2009 (English)Licentiate thesis, comprehensive summary (Other academic)
Abstract [en]

Innate immunity has received impressive attention in the past decade owing to the discovery of the Toll like receptors (TLRs) and the NOD-like receptors (NLRs). While the TLRs specialize in fighting microbes at the cell surface, the NLRs complement by detecting and responding to intracellular microbes.

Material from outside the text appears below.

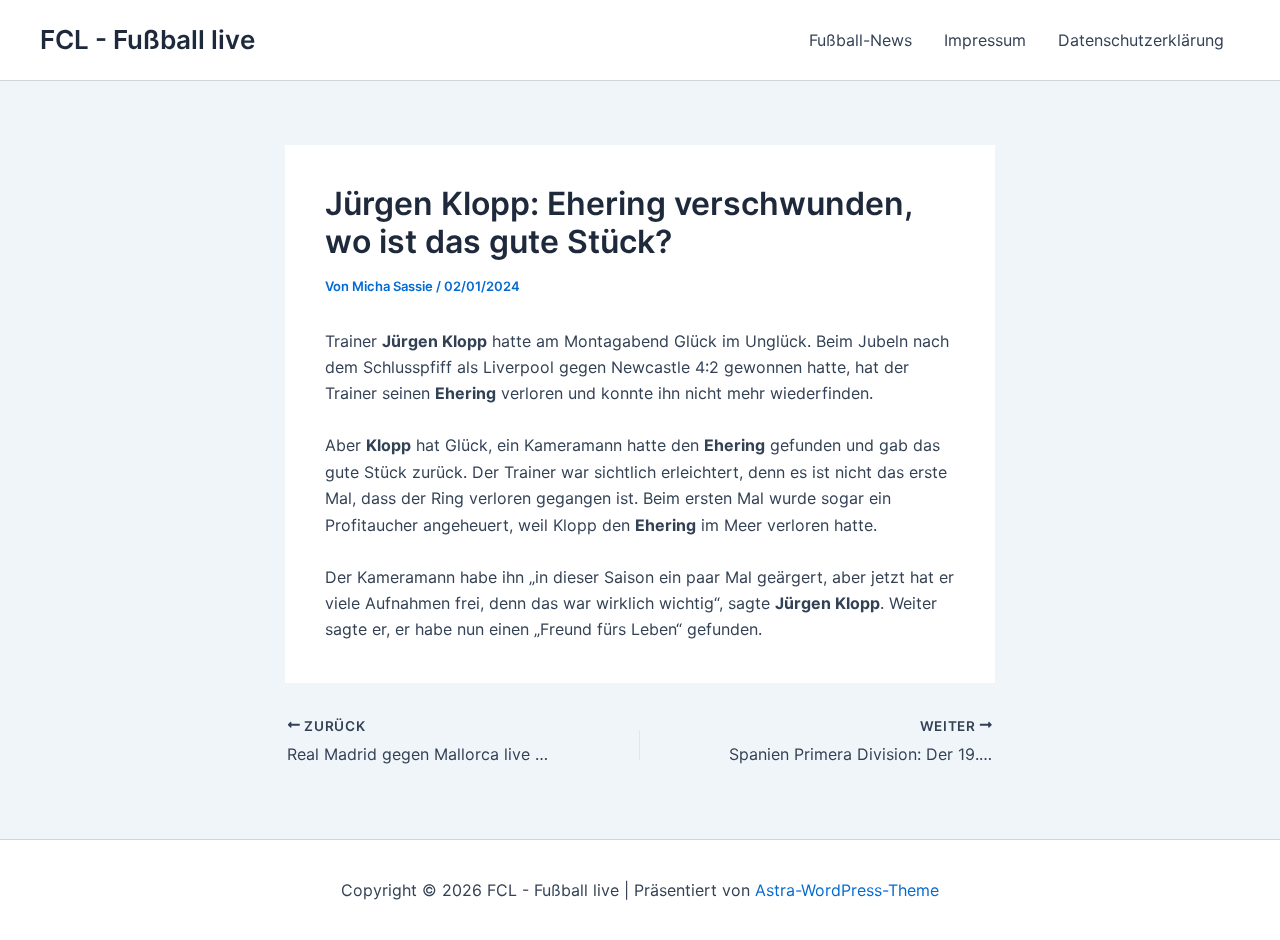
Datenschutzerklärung (1141, 40)
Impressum (985, 40)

Recently, the non-microbe sensing NLR called inflammasomes, have been identified, which senses metabolic stress as well as certain pathogenic microbes and elicits host’s inflammatory response.

The NLR, NALP3 (formerly known as cryopyrin) forms a large cytoplasmic complex called the ‘inflammasome’ when NALP3, activated by a stimuli, associates with the adaptor proteins ASC and CARD-8. This interaction leads to the activation of pro-inflammatory caspase-1 which subsequently results in the formation of Interleukin (IL)-1β and IL-18. Mutations in the gene encoding NALP3, termed NLRP3 can lead to its constitutive activation resulting in an uncontrolled production of IL-1β. These mutations have been implicated in hereditary inflammatory diseases, often grouped under cryopyrin associated periodic syndromes (CAPS).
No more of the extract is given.